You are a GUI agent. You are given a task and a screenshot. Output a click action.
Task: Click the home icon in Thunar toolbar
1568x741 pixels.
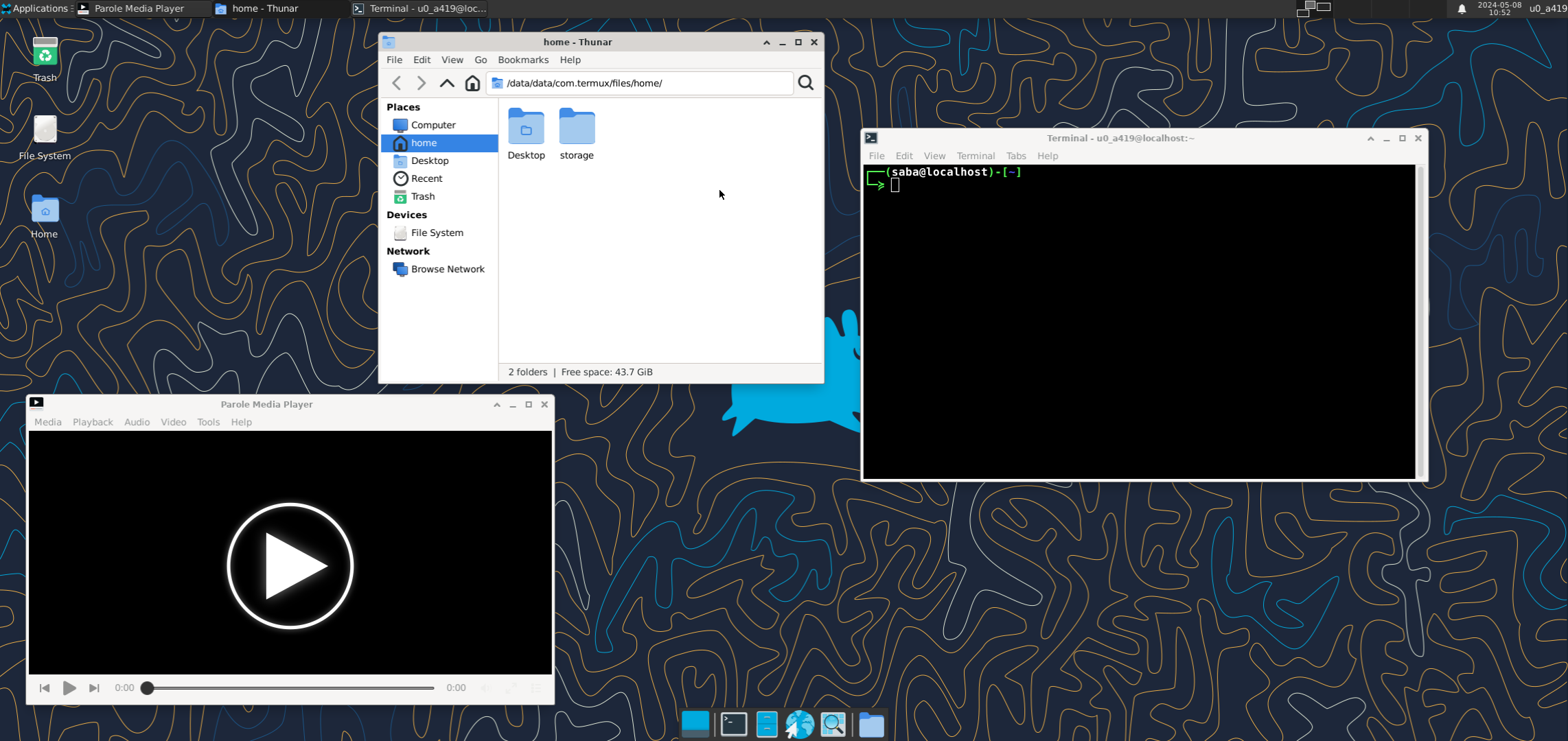[x=472, y=83]
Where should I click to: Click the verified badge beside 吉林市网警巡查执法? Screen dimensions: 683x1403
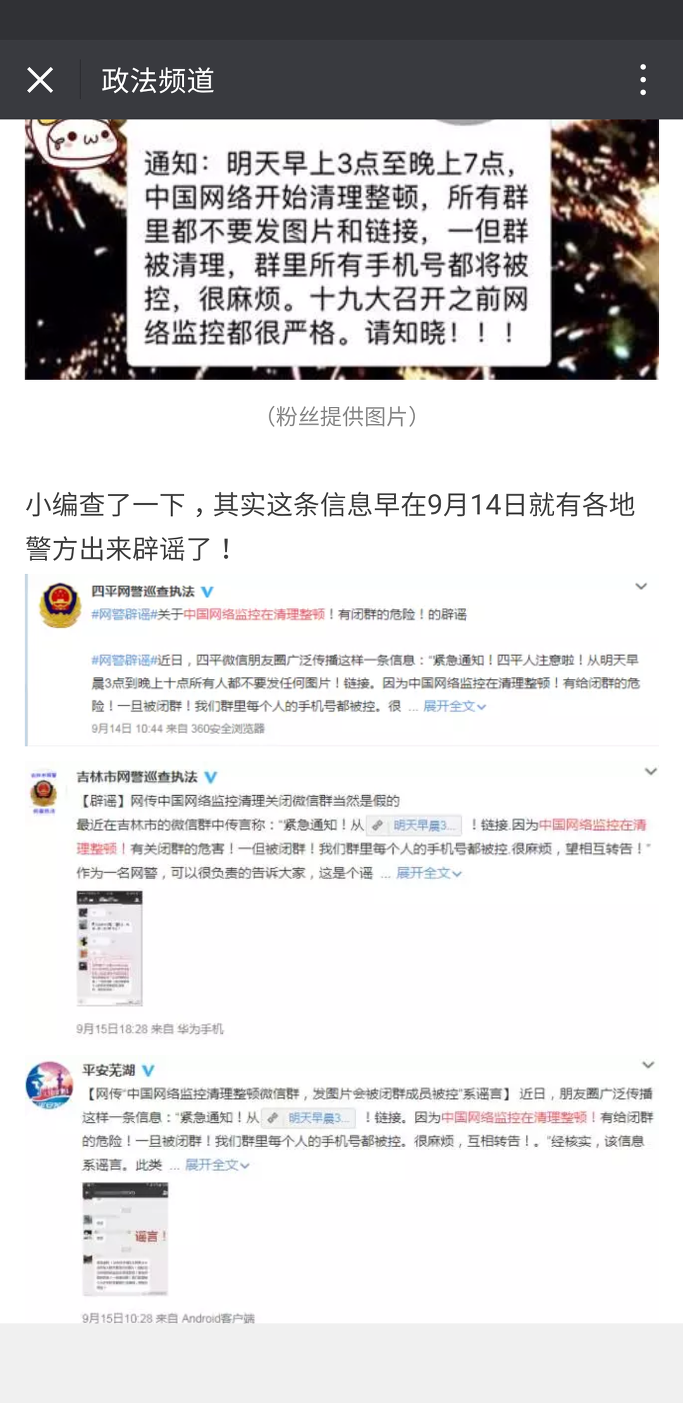coord(211,777)
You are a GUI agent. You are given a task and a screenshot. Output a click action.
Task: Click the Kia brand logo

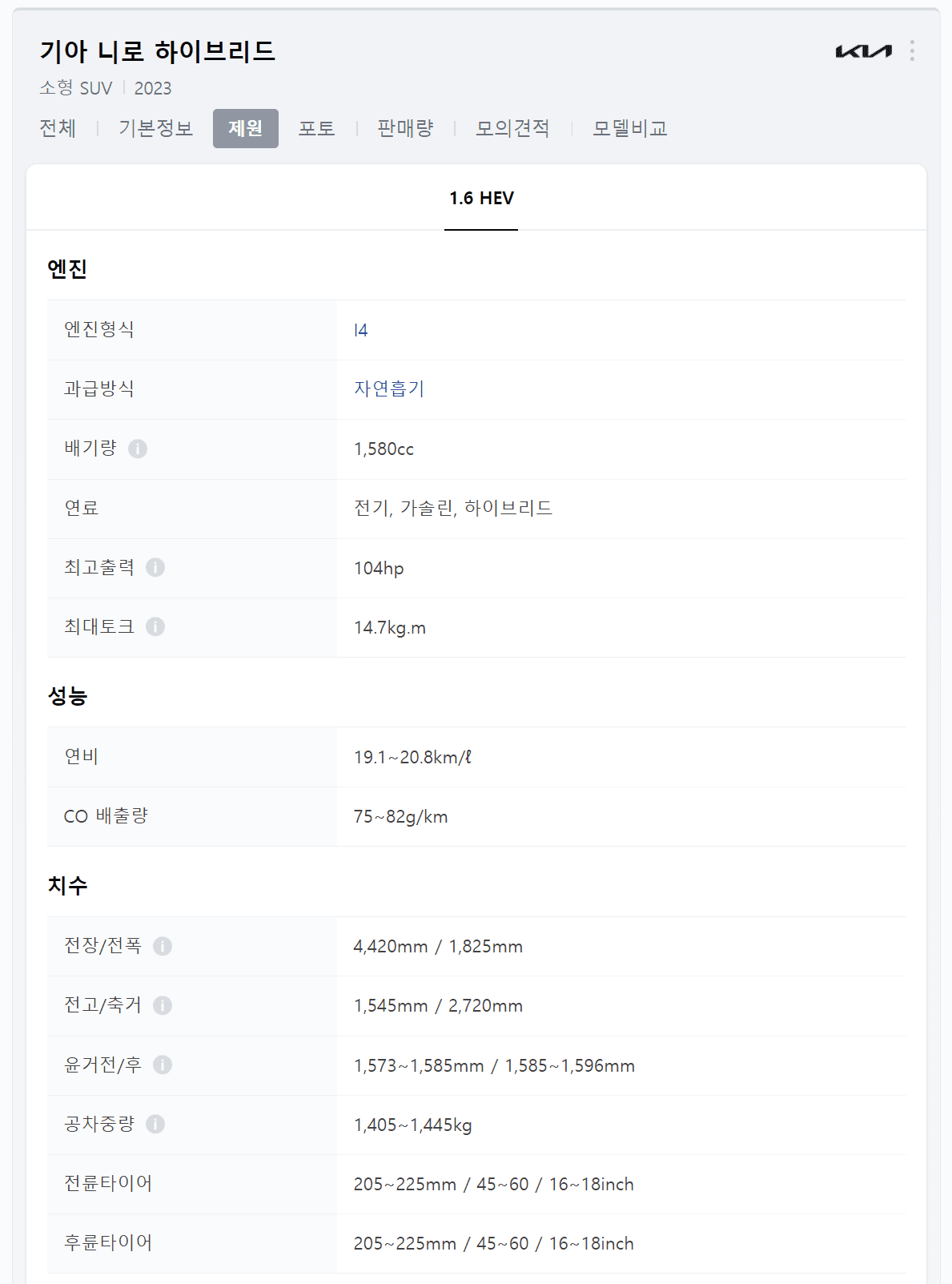coord(862,50)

**Exercise:** Rewrite every entry above, changing each "GUI agent" to "screen assistant" and keeping everything else the same. Omit the pictures.

**Response to this task:**
You are a screen assistant. You are given a task and a screenshot. Output a click action.
Task: Click the home icon in Thunar toolbar
1568x741 pixels.
[x=472, y=83]
Where should I click to: Click the verified badge beside 吉林市网警巡查执法? Screen dimensions: 683x1403
coord(211,777)
You are a screen assistant. You are given a task and a screenshot. Output a click action.
Task: Click the Kia brand logo

coord(862,50)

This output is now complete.